Redrawing congressional districts is hearing topic

7/15/2011
BLADE COLUMBUS BUREAU

COLUMBUS -- With lawmakers expected to begin redrawing congressional district boundaries this fall, a state panel will hit the road next week to seek public input into what is otherwise an inherently political process.

By the time the rubber dust from the erasers is brushed away, Ohio will have two fewer congressional districts -- 16 instead of 18 -- because of its sluggish population growth over the last decade. With Republicans holding the pencil, there's little doubt that at least one of the disappearing districts is now represented by a Democrat.

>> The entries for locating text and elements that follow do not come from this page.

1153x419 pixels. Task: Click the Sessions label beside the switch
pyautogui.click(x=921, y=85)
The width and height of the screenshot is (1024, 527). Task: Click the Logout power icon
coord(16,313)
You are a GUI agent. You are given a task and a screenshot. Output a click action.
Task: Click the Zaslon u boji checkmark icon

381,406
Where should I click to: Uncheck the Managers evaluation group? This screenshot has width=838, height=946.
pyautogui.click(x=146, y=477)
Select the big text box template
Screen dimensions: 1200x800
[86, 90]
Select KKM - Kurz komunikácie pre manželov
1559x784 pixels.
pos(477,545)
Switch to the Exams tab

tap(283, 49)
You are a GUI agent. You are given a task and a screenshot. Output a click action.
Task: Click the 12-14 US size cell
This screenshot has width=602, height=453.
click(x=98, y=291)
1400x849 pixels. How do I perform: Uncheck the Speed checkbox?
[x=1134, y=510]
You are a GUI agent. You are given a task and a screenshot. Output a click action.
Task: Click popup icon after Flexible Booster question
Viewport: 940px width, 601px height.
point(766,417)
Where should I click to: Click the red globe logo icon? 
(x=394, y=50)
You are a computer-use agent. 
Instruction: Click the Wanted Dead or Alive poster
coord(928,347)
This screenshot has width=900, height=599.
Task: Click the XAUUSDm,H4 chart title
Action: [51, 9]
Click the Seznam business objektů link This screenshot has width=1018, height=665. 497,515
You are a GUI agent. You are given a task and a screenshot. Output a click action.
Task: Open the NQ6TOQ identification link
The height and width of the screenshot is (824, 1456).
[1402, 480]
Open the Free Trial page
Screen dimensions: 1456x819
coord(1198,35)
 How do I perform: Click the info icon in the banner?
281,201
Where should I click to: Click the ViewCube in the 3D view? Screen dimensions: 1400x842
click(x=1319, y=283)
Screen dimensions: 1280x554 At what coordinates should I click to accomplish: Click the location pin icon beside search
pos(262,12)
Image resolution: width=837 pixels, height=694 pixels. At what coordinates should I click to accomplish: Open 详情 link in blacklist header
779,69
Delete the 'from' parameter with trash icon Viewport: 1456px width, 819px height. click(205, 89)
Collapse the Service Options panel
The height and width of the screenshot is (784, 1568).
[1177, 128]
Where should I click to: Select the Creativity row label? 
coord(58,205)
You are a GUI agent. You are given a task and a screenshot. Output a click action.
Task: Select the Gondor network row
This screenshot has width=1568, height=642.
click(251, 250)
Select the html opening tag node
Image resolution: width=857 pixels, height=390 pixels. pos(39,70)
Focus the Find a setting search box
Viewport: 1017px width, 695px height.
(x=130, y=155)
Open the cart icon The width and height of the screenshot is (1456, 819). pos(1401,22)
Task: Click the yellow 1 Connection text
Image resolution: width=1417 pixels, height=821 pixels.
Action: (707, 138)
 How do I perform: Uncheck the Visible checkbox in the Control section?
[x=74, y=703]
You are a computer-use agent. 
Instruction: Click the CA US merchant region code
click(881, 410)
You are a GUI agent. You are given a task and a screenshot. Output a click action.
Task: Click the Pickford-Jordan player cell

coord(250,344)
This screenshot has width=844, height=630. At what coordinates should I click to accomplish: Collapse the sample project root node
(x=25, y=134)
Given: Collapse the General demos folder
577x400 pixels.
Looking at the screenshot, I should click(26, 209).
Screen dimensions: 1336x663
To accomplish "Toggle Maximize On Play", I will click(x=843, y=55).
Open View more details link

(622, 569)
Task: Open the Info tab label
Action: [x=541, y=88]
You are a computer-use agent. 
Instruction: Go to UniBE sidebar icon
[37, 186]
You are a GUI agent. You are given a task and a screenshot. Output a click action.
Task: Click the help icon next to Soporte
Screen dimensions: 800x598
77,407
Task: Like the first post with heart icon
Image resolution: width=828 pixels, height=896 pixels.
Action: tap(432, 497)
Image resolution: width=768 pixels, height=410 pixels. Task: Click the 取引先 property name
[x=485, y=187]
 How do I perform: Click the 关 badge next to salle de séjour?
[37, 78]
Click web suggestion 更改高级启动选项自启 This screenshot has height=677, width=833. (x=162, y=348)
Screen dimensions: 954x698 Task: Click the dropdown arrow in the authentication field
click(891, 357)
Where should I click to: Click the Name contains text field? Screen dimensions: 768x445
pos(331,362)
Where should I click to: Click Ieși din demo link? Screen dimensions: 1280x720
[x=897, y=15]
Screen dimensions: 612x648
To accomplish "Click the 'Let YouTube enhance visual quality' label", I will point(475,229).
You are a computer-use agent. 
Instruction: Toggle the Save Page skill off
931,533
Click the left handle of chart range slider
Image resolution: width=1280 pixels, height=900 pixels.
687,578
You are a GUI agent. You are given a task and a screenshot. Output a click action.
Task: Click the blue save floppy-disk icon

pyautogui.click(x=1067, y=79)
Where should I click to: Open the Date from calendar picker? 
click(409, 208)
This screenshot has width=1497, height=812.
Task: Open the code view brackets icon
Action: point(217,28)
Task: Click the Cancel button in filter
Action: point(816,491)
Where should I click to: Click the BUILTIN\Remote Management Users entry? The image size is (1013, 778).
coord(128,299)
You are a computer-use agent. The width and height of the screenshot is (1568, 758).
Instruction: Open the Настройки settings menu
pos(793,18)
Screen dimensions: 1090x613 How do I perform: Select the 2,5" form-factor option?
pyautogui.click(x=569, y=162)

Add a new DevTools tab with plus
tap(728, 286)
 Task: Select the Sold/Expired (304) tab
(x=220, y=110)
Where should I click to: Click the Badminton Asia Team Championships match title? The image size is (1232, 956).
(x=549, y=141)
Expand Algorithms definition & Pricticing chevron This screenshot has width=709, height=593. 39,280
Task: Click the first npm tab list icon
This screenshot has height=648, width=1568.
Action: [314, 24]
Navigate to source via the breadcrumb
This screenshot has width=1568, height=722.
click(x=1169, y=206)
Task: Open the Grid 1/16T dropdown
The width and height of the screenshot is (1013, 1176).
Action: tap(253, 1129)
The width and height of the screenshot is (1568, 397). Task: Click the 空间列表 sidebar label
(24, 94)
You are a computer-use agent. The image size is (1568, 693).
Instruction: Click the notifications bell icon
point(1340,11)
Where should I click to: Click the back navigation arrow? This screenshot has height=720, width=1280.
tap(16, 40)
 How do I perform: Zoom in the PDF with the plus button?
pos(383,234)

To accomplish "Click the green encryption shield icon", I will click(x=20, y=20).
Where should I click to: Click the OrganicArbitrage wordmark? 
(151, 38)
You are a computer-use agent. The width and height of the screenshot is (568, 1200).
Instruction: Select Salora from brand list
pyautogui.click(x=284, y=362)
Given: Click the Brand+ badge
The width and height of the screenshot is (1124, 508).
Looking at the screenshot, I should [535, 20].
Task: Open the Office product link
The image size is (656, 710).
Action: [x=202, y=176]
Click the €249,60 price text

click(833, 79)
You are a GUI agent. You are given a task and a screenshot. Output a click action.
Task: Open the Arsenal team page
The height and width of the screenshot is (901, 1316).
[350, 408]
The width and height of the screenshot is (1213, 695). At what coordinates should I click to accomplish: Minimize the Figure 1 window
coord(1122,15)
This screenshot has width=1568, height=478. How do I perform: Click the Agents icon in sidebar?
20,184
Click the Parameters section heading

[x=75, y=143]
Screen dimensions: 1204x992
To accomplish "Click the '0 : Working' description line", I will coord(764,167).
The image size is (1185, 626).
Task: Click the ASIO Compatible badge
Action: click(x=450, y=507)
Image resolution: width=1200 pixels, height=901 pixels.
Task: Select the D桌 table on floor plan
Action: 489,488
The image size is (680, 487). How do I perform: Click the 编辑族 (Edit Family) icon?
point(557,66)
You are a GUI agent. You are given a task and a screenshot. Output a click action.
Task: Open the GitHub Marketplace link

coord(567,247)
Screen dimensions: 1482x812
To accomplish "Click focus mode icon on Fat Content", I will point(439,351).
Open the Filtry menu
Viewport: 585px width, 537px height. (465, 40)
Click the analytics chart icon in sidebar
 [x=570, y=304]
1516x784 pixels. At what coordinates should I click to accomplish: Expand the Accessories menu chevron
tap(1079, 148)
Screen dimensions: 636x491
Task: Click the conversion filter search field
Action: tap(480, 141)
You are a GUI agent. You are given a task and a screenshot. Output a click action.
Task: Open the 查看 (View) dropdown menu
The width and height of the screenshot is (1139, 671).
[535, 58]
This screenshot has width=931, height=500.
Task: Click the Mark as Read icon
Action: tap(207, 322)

"Ensuring an opportunity for public input is an important part of the congressional redistricting process," said Rep. Matt Huffman (R., Lima), chairman of the House Subcommittee on Redistricting. A similar committee in the Senate, chaired by Sen. Keith Faber (R., Celina), also will participate in the hearings.

Five hearings will be held, and one of them will be in Mr. Huffman's backyard in Lima. That's as close to Toledo as the hearings will get.

The Lima hearing will be in the life and physical sciences building at the Ohio State University at Lima and Rhodes State College, 4240 Campus Drive from 9 a.m. to noon Aug. 2. The other hearings will be at the Ohio Statehouse in Columbus and in Zanesville on Wednesday and in Cleveland on Thursday.

Following the Lima hearing on Aug. 2, the committee will move on to Cincinnati later that afternoon.

Congressional maps are passed by state lawmakers and the governor after each U.S. Census as they would any other bill. A final map following the 2000 Census was not enacted until January of 2002.

With that in mind, a recently passed elections reform bill would delay the 2012 presidential primary election from March to May. But the rush for new maps still could be on this fall now that a left-leaning group has announced plans to seek signatures to subject the elections reform bill to a voter referendum next year.

That could place the law on hold, leaving the presidential primary date in March. The filing deadline for congressional candidates for the early election is December.

The sacrificed Democrat is largely expected to be Rep. Dennis Kucinich of Cleveland. Democrats currently represent just five of Ohio's 18 congressional districts after the drubbing voters delivered to them last fall.

It remains to be seen whether Republicans could target a second Democratic-held district without weakening the electability of their own incumbents.